▶ **Exercise**:
Go through the records and give each one again exactly.

++++ Extracted entries ++++

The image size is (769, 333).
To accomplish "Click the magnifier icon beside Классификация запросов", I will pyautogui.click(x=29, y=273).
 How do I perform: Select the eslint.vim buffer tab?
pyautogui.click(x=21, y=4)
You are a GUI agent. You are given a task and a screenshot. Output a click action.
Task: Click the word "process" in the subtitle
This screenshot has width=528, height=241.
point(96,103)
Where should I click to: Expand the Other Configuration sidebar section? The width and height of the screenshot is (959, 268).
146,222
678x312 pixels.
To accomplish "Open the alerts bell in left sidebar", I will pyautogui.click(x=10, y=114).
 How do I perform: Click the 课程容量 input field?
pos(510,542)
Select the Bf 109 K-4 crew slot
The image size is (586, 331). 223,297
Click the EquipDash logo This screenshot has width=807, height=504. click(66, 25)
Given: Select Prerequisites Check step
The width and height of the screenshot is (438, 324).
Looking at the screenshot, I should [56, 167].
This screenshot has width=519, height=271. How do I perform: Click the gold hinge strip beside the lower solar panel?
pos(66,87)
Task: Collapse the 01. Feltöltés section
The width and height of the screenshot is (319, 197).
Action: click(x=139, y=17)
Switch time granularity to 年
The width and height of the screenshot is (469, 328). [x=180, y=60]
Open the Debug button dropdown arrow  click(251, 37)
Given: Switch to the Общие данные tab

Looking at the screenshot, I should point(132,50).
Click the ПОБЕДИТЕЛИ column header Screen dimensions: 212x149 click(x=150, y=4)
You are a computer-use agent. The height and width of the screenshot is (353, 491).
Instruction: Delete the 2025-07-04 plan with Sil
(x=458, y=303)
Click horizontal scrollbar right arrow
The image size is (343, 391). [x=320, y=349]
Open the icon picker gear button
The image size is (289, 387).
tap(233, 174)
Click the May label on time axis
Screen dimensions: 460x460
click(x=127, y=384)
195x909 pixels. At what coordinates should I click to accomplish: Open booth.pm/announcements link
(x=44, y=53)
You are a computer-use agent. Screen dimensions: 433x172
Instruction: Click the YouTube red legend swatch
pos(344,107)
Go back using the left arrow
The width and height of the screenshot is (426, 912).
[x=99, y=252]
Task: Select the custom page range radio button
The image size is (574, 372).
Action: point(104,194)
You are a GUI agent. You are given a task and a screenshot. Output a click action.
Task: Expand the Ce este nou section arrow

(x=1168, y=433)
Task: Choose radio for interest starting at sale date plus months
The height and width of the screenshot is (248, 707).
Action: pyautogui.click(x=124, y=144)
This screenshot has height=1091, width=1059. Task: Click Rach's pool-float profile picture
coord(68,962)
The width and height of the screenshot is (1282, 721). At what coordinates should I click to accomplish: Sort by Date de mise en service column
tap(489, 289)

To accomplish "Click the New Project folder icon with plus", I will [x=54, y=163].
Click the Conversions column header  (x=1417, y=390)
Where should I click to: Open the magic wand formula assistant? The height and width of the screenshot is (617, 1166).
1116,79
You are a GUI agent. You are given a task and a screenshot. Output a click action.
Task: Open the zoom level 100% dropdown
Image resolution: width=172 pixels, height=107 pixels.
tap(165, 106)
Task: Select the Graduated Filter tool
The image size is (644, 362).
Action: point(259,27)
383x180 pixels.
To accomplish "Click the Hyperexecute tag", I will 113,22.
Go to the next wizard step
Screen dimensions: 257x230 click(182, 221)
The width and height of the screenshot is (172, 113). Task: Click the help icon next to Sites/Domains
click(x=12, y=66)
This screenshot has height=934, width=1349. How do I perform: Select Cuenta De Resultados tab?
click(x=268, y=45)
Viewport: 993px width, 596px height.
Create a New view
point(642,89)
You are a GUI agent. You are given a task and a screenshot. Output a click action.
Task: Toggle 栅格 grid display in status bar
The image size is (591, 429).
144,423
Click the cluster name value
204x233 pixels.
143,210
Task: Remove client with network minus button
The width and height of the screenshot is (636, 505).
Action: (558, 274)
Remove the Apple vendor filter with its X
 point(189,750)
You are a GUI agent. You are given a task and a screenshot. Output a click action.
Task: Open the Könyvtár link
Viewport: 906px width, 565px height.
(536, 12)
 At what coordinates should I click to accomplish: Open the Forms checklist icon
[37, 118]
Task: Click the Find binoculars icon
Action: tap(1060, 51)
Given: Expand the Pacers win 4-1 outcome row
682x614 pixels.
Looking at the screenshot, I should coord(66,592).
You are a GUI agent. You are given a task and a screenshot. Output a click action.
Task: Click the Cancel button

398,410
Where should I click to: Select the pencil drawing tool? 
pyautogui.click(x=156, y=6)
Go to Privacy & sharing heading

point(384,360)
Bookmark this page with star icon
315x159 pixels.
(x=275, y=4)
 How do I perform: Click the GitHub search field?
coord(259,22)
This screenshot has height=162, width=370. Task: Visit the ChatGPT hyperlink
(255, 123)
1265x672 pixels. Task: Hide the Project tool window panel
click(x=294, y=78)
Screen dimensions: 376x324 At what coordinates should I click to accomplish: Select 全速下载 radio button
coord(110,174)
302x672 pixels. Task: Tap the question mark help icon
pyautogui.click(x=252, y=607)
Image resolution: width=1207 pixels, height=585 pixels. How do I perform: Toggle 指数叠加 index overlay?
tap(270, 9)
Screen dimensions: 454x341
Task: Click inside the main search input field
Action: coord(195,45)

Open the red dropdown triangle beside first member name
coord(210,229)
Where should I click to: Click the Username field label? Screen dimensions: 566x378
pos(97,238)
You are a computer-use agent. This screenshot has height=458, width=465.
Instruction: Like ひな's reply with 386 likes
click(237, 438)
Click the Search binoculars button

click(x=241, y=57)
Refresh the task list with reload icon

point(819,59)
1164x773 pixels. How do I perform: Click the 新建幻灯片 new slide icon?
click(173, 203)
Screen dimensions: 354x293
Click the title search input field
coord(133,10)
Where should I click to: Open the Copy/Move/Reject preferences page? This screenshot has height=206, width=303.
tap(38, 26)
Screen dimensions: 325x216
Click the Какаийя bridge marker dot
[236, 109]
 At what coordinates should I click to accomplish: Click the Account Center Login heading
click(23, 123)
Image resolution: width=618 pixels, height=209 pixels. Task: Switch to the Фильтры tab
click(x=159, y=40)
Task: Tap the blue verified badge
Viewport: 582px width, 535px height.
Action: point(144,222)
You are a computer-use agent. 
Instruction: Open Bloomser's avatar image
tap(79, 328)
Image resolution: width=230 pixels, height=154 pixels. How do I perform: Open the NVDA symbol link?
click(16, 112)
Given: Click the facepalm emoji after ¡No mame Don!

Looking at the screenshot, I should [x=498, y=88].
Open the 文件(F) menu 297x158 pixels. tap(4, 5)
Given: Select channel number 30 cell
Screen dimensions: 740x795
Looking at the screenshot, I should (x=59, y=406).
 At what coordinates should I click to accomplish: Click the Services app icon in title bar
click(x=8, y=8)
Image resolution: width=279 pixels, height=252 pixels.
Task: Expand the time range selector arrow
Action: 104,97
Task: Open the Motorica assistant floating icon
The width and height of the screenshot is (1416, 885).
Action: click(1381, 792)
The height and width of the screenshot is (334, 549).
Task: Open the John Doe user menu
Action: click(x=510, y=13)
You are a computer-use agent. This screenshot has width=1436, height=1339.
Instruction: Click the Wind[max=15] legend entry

++++

▶ **The answer**:
The image size is (769, 333).
To accomplish "Click the magnifier icon beside Классификация запросов", I will pyautogui.click(x=29, y=273).
 How do I perform: Select the eslint.vim buffer tab?
pyautogui.click(x=21, y=4)
You are a GUI agent. You are given a task and a screenshot. Output a click action.
Task: Click the word "process" in the subtitle
This screenshot has width=528, height=241.
point(96,103)
Where should I click to: Expand the Other Configuration sidebar section? The width and height of the screenshot is (959, 268).
146,222
678x312 pixels.
To accomplish "Open the alerts bell in left sidebar", I will pyautogui.click(x=10, y=114).
 How do I perform: Click the 课程容量 input field?
pos(510,542)
Select the Bf 109 K-4 crew slot
The image size is (586, 331). 223,297
Click the EquipDash logo This screenshot has width=807, height=504. click(66, 25)
Given: Select Prerequisites Check step
The width and height of the screenshot is (438, 324).
Looking at the screenshot, I should [56, 167].
This screenshot has width=519, height=271. How do I perform: Click the gold hinge strip beside the lower solar panel?
pos(66,87)
Task: Collapse the 01. Feltöltés section
The width and height of the screenshot is (319, 197).
Action: click(x=139, y=17)
Switch time granularity to 年
The width and height of the screenshot is (469, 328). [x=180, y=60]
Open the Debug button dropdown arrow  click(251, 37)
Given: Switch to the Общие данные tab

Looking at the screenshot, I should point(132,50).
Click the ПОБЕДИТЕЛИ column header Screen dimensions: 212x149 click(x=150, y=4)
You are a computer-use agent. The height and width of the screenshot is (353, 491).
Instruction: Delete the 2025-07-04 plan with Sil
(x=458, y=303)
Click horizontal scrollbar right arrow
The image size is (343, 391). [x=320, y=349]
Open the icon picker gear button
The image size is (289, 387).
tap(233, 174)
Click the May label on time axis
Screen dimensions: 460x460
click(x=127, y=384)
195x909 pixels. At what coordinates should I click to accomplish: Open booth.pm/announcements link
(x=44, y=53)
You are a computer-use agent. Screen dimensions: 433x172
Instruction: Click the YouTube red legend swatch
pos(344,107)
Go back using the left arrow
The width and height of the screenshot is (426, 912).
[x=99, y=252]
Task: Select the custom page range radio button
The image size is (574, 372).
Action: point(104,194)
You are a GUI agent. You are given a task and a screenshot. Output a click action.
Task: Expand the Ce este nou section arrow

(x=1168, y=433)
Task: Choose radio for interest starting at sale date plus months
The height and width of the screenshot is (248, 707).
Action: pyautogui.click(x=124, y=144)
This screenshot has height=1091, width=1059. Task: Click Rach's pool-float profile picture
coord(68,962)
The width and height of the screenshot is (1282, 721). At what coordinates should I click to accomplish: Sort by Date de mise en service column
tap(489, 289)

To accomplish "Click the New Project folder icon with plus", I will [x=54, y=163].
Click the Conversions column header  (x=1417, y=390)
Where should I click to: Open the magic wand formula assistant? The height and width of the screenshot is (617, 1166).
1116,79
You are a GUI agent. You are given a task and a screenshot. Output a click action.
Task: Open the zoom level 100% dropdown
Image resolution: width=172 pixels, height=107 pixels.
tap(165, 106)
Task: Select the Graduated Filter tool
The image size is (644, 362).
Action: point(259,27)
383x180 pixels.
To accomplish "Click the Hyperexecute tag", I will 113,22.
Go to the next wizard step
Screen dimensions: 257x230 click(182, 221)
The width and height of the screenshot is (172, 113). Task: Click the help icon next to Sites/Domains
click(x=12, y=66)
This screenshot has height=934, width=1349. How do I perform: Select Cuenta De Resultados tab?
click(x=268, y=45)
Viewport: 993px width, 596px height.
Create a New view
point(642,89)
You are a GUI agent. You are given a task and a screenshot. Output a click action.
Task: Toggle 栅格 grid display in status bar
The image size is (591, 429).
144,423
Click the cluster name value
204x233 pixels.
143,210
Task: Remove client with network minus button
The width and height of the screenshot is (636, 505).
Action: (558, 274)
Remove the Apple vendor filter with its X
 point(189,750)
You are a GUI agent. You are given a task and a screenshot. Output a click action.
Task: Open the Könyvtár link
Viewport: 906px width, 565px height.
(536, 12)
 At what coordinates should I click to accomplish: Open the Forms checklist icon
[37, 118]
Task: Click the Find binoculars icon
Action: tap(1060, 51)
Given: Expand the Pacers win 4-1 outcome row
682x614 pixels.
Looking at the screenshot, I should coord(66,592).
You are a GUI agent. You are given a task and a screenshot. Output a click action.
Task: Click the Cancel button

398,410
Where should I click to: Select the pencil drawing tool? 
pyautogui.click(x=156, y=6)
Go to Privacy & sharing heading

point(384,360)
Bookmark this page with star icon
315x159 pixels.
(x=275, y=4)
 How do I perform: Click the GitHub search field?
coord(259,22)
This screenshot has height=162, width=370. Task: Visit the ChatGPT hyperlink
(255, 123)
1265x672 pixels. Task: Hide the Project tool window panel
click(x=294, y=78)
Screen dimensions: 376x324 At what coordinates should I click to accomplish: Select 全速下载 radio button
coord(110,174)
302x672 pixels. Task: Tap the question mark help icon
pyautogui.click(x=252, y=607)
Image resolution: width=1207 pixels, height=585 pixels. How do I perform: Toggle 指数叠加 index overlay?
tap(270, 9)
Screen dimensions: 454x341
Task: Click inside the main search input field
Action: coord(195,45)

Open the red dropdown triangle beside first member name
coord(210,229)
Where should I click to: Click the Username field label? Screen dimensions: 566x378
pos(97,238)
You are a computer-use agent. This screenshot has height=458, width=465.
Instruction: Like ひな's reply with 386 likes
click(237, 438)
Click the Search binoculars button

click(x=241, y=57)
Refresh the task list with reload icon

point(819,59)
1164x773 pixels. How do I perform: Click the 新建幻灯片 new slide icon?
click(173, 203)
Screen dimensions: 354x293
Click the title search input field
coord(133,10)
Where should I click to: Open the Copy/Move/Reject preferences page? This screenshot has height=206, width=303.
tap(38, 26)
Screen dimensions: 325x216
Click the Какаийя bridge marker dot
[236, 109]
 At what coordinates should I click to accomplish: Click the Account Center Login heading
click(23, 123)
Image resolution: width=618 pixels, height=209 pixels. Task: Switch to the Фильтры tab
click(x=159, y=40)
Task: Tap the blue verified badge
Viewport: 582px width, 535px height.
Action: point(144,222)
You are a computer-use agent. 
Instruction: Open Bloomser's avatar image
tap(79, 328)
Image resolution: width=230 pixels, height=154 pixels. How do I perform: Open the NVDA symbol link?
click(16, 112)
Given: Click the facepalm emoji after ¡No mame Don!

Looking at the screenshot, I should [x=498, y=88].
Open the 文件(F) menu 297x158 pixels. tap(4, 5)
Given: Select channel number 30 cell
Screen dimensions: 740x795
Looking at the screenshot, I should (x=59, y=406).
 At what coordinates should I click to accomplish: Click the Services app icon in title bar
click(x=8, y=8)
Image resolution: width=279 pixels, height=252 pixels.
Task: Expand the time range selector arrow
Action: 104,97
Task: Open the Motorica assistant floating icon
The width and height of the screenshot is (1416, 885).
Action: click(1381, 792)
The height and width of the screenshot is (334, 549).
Task: Open the John Doe user menu
Action: click(x=510, y=13)
You are a computer-use agent. This screenshot has width=1436, height=1339.
Instruction: Click the Wind[max=15] legend entry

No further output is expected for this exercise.